That cozy, helpful, unfailingly polite indie bookstore down the way? They're killing it on Twitter right now. ♦
really hoping this Wind blows my useless body straight into the sun— The Book Loft (@TheBookLoft1) February 13, 2019
According to an article from Axios published in January, independent bookstores have grown by nearly 50 percent across the country in the last 10 years, from 1,651 stores to 2,470. Bradley Graham, co-owner of the independent bookstore Politics & Prose in Washington D.C., is quoted in the piece attributing the rising success to “a sense of community, a sense of neighborhood-ness.”
Social media serves as a twofold strategy for establishing this sense of “neighborhood-ness” by informing the public and creating a subset community in the online world. Posts and tweets like the one above create an online personality of sorts for a company. The Book Loft often tweets with a voice appealing to the sarcastic and strange sense of millennial internet humor, wisely tailoring content to Twitter’s main demographic.

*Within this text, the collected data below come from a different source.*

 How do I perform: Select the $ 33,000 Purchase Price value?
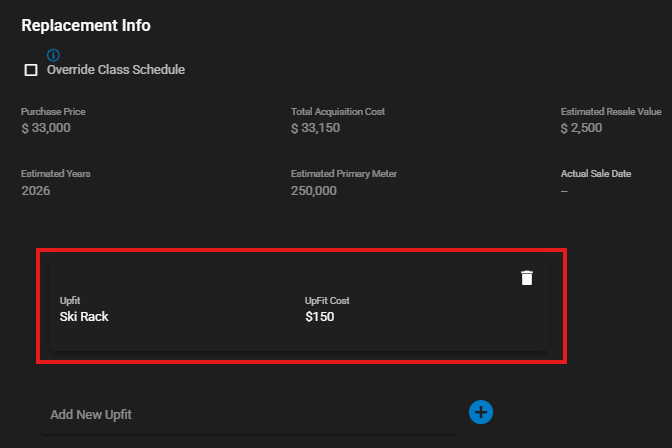(46, 128)
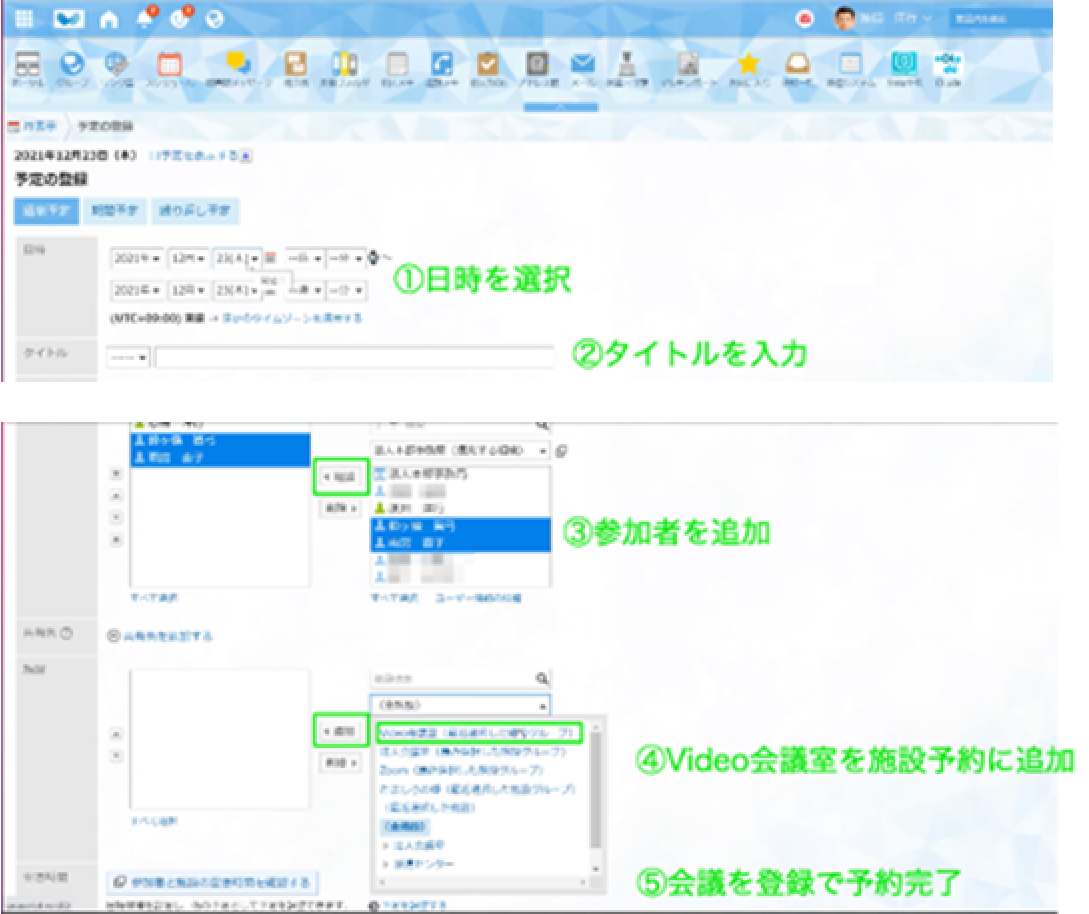Click link to check attendee and facility availability
Viewport: 1089px width, 914px height.
[212, 882]
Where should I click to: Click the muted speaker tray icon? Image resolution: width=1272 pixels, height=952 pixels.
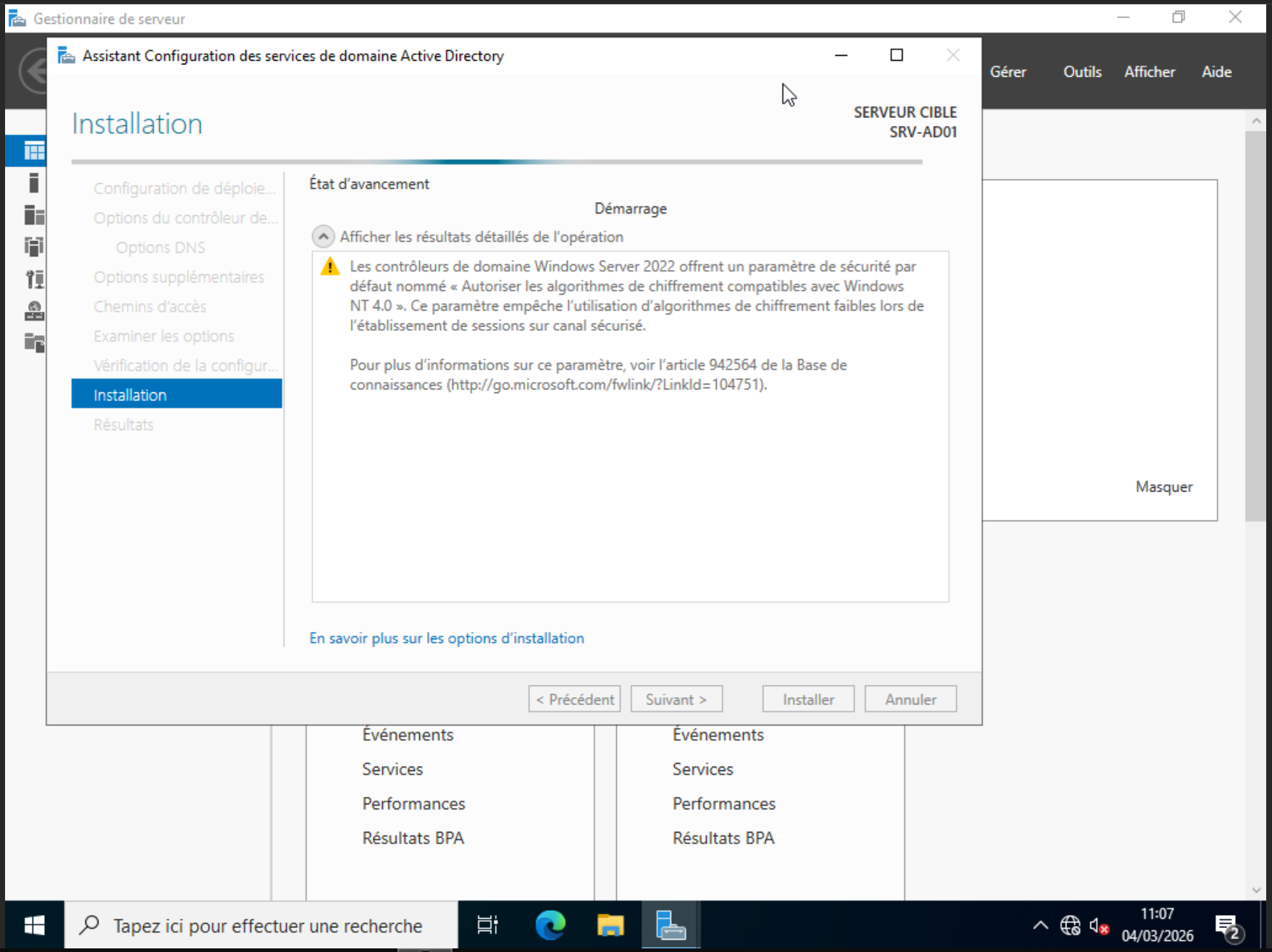click(x=1098, y=925)
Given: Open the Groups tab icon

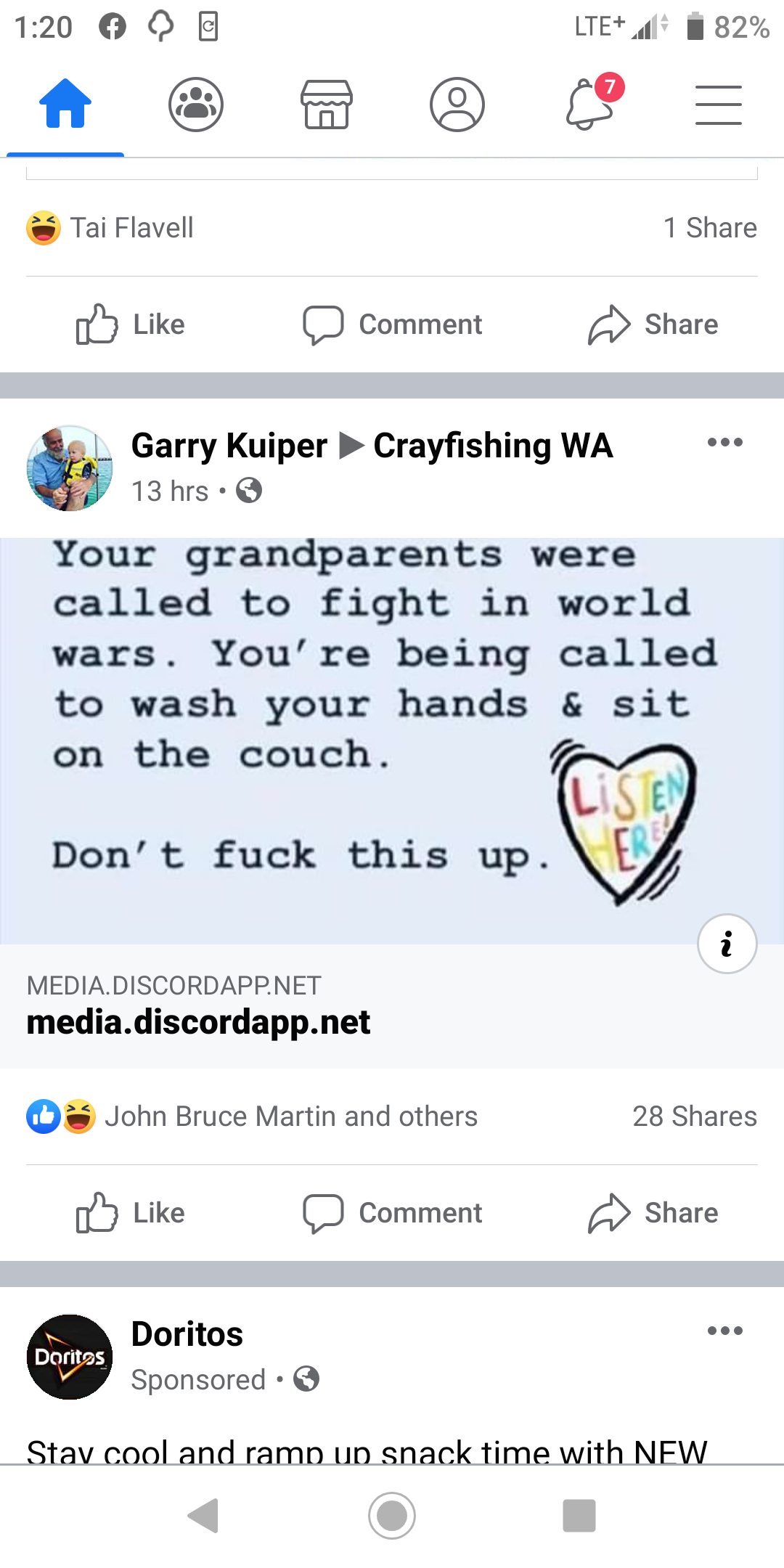Looking at the screenshot, I should (196, 104).
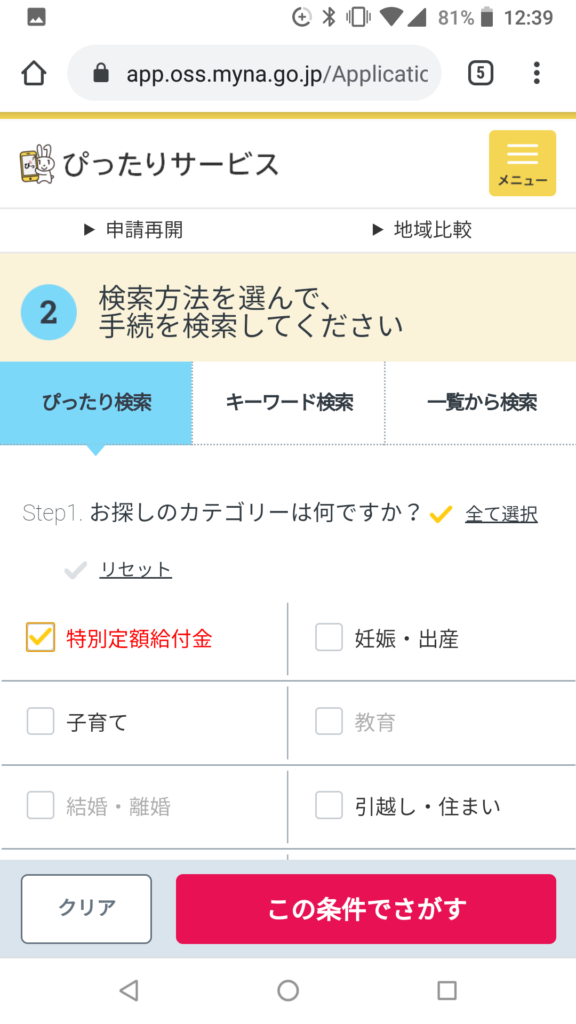Switch to the キーワード検索 tab
This screenshot has height=1024, width=576.
289,403
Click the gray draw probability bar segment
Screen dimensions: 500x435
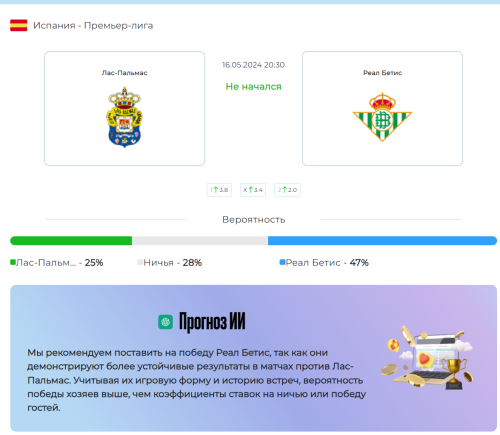[200, 241]
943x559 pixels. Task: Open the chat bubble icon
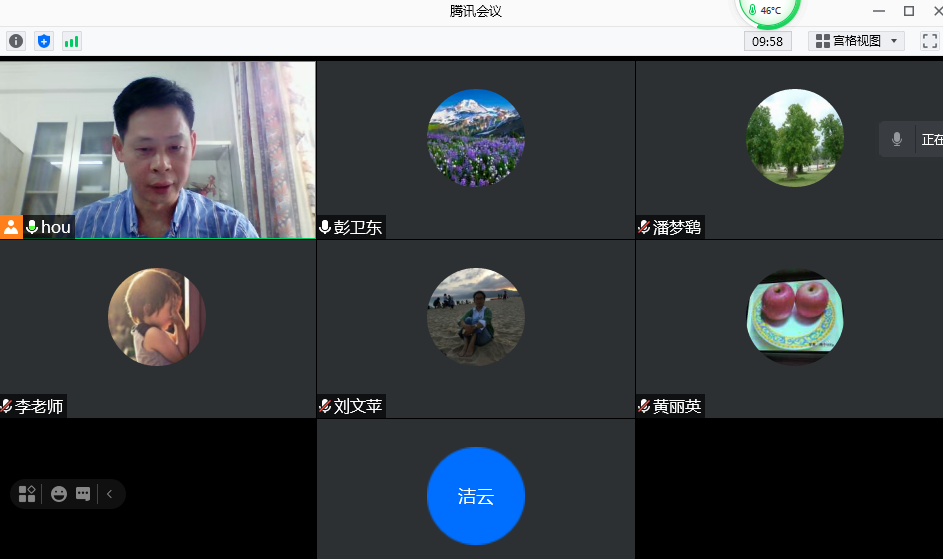[x=83, y=494]
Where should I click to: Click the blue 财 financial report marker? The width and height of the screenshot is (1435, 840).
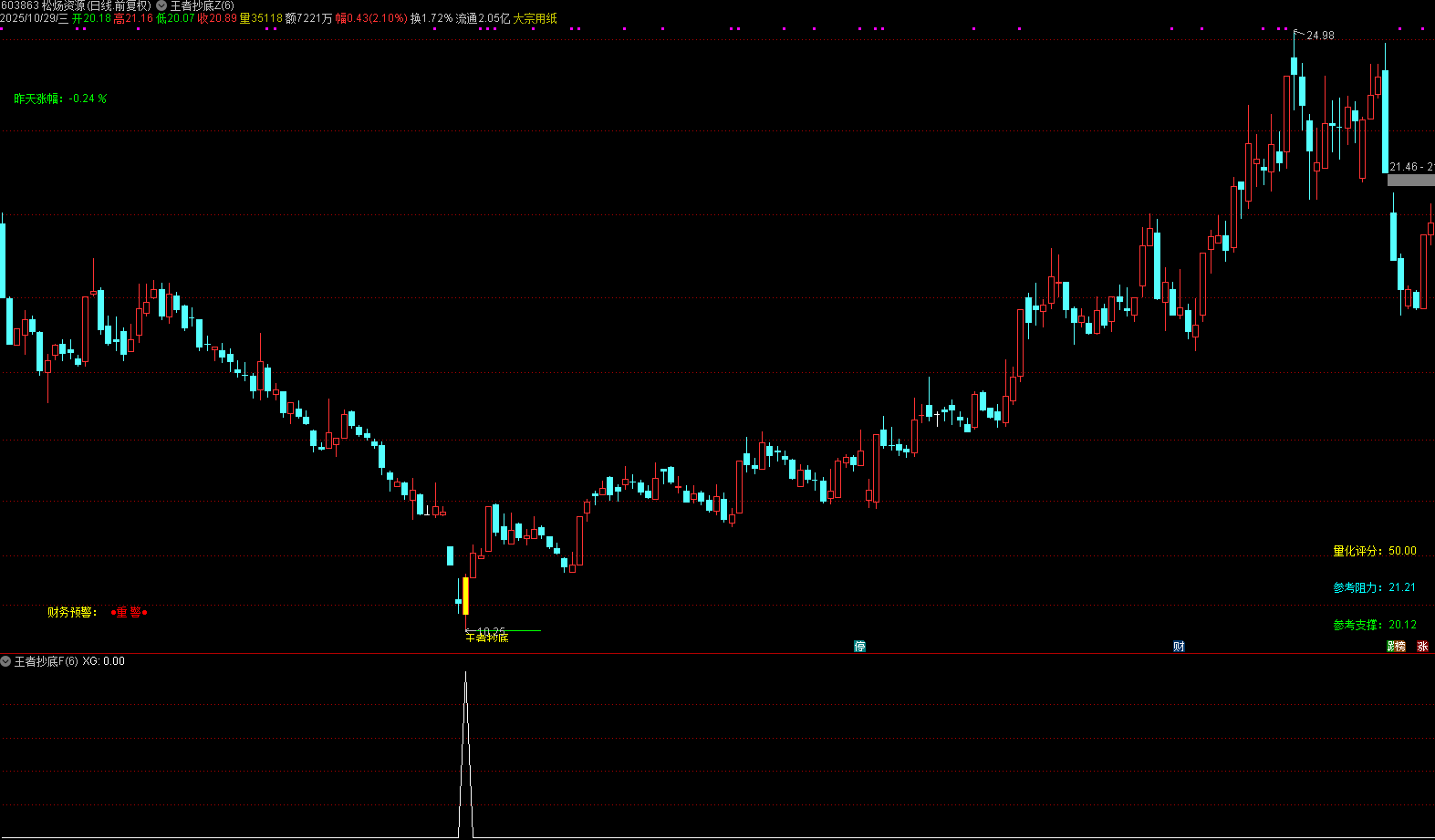1179,646
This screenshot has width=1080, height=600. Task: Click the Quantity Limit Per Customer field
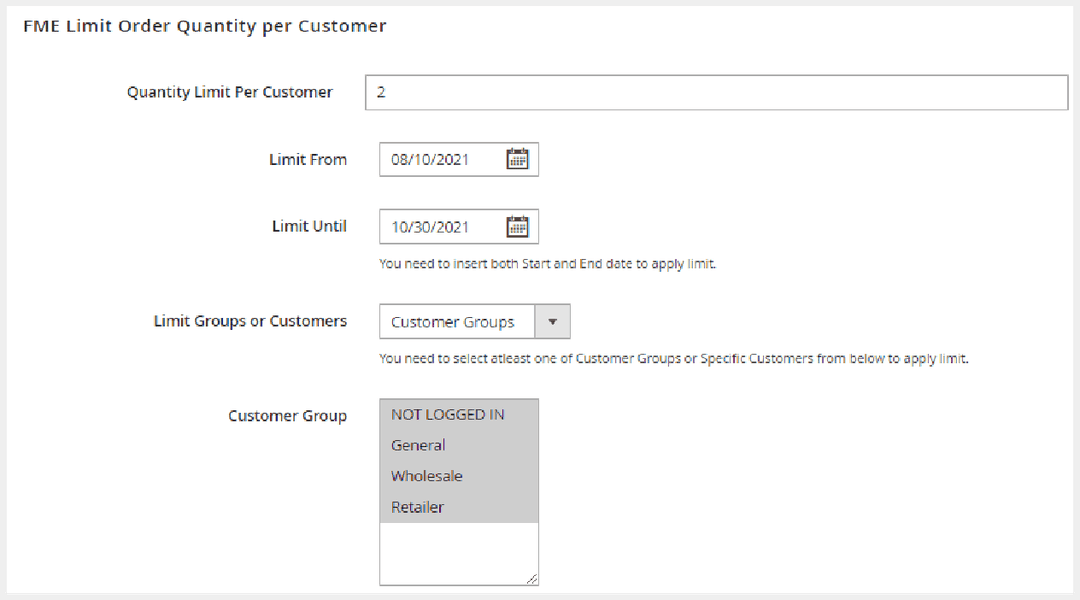[716, 92]
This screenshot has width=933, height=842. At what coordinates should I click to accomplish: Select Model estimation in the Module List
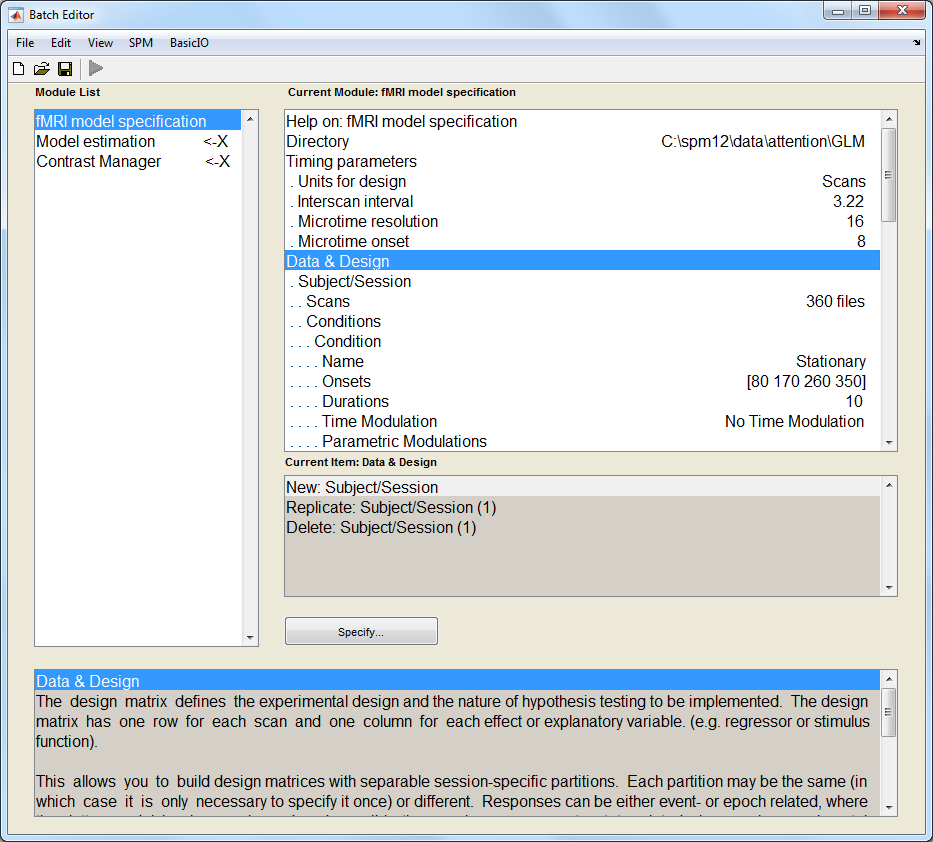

evening update:— The Book Loft (@TheBookLoft1) January 12, 2019
-books are good
-its snowing (a living hell)
-several dogs came in (nice)
-two Grown Men fell outside (idiots)
-postponed all sacrificial offerings due to blood showing up on snow (again, terrible)
-books are still good
Praise Malamarkus, Our Skeleton Lord
Meanwhile, its Instagram account with 5,045 followers takes advantage of an image-heavy platform by creating posts that are relevant and meaningful for all age groups with photos of local events, authors and their books, and the store itself.
Small businesses are also using social media to build each other up and weave themselves into a local network. In February, The Book Loft, Stauf’s Coffee Roasters, STUMP, and Glenn Avenue Soap Company banded together to create an Instagram giveaway with a prize of products from each Columbus-based shop in exchange for liking the relevant photo, tagging a friend in the comments, and following each company’s Instagram account.
Other indies know the power of social media as a marketing tool. Joseph-Beth Booksellers has a handful of locations scattered across Ohio and Kentucky in major cities like Cincinnati, Cleveland, and Lexington, with a dedicated social media account for each. The Twitter account @JosephBethCincy has 5,674 followers, including celebrity comedian and television host Ellen DeGeneres. The bio advertises “Cincinnati's indie bookstore—complete with coffee, crème brûlée and couches” and invites followers to connect with them on Instagram, Pinterest, and Facebook, too.
The Twitter account offers a variety of information, such as scheduled readings, events (like Quiet Puzzle Hour), articles about the bookselling industry and other literary news, and book recommendations. The Instagram account offers similar details visually, with many images of books and authors. There’s a weekly post called New Book Tuesday that features the covers of recent releases, and the account also announces an occasional giveaway.
By utilizing social media, bookstores are creating more than advertisements—they are promoting engaged communities. It’s no longer just about the announcement: It’s also about the likes, follows, comments, and retweets that accompany it.
But what does this mean for how indie booksellers are creating community in the real world? Their social media profiles demonstrate how physical stores are offering experiences that online stores simply can’t. You can go online and buy a book off Amazon Prime with a click and have it delivered to your house in two days, but a true bibliophile would find more joy experiencing the “32 rooms of discounted new books spanning an entire city block” in a quaint area of Ohio’s capital. I myself have spent hours wandering The Book Loft, perusing its shelves and consulting the map of the building that’s offered at the front of the store. And why get a cardboard box dropped on your porch in two days when you could go to Joseph-Beth Booksellers in Cincinnati and complete your reading experience with “coffee, crème brûlée and couches”?
Not only do indie bookstores boast a more fun, tactile individual experience, but they create spaces for members of the community to celebrate their favorite authors and books together. Author readings, children’s storytime, and puzzle hours offer us more chances to interact with the books we enjoy and other local bookworms, too. It’s more intimacy than we’ll ever experience from our glowing screens.The Columbus Dispatch even ranked The Book Loft as one of the top 15 date spots in Columbus—news that the store was quick to share on its Twitter account when the article went live around Valentine’s Day. (I’ll even admit that my boyfriend made The Book Loft a stop on our agenda the first time I ever visited him in his hometown.) And then, of course, there are also the economic benefits that your town receives when you shop small and support local businesses.
The overarching irony is that social media is often critiqued for creating social barriers, whether we spend dinner with friends glued to our phones or spend our time wishing we could be the popular girl we see on Instagram with 2,000 followers. This irony also helps indies. Technology has primed us for a world that demands immediacy and constant efficiency and pulls us in a million directions at once. Having positive physical and personal experiences has become more exciting, meaningful, and gratifying. In the case of indie bookstores, reading books and browsing social media (which are normally regarded as independent activities) become tools that draw us together. Humans are inherently social creatures, and we need to belong to a community in order to survive. Indies use our internet addiction to transport us from our online societies and draw us to places and events in our real-world neighborhoods.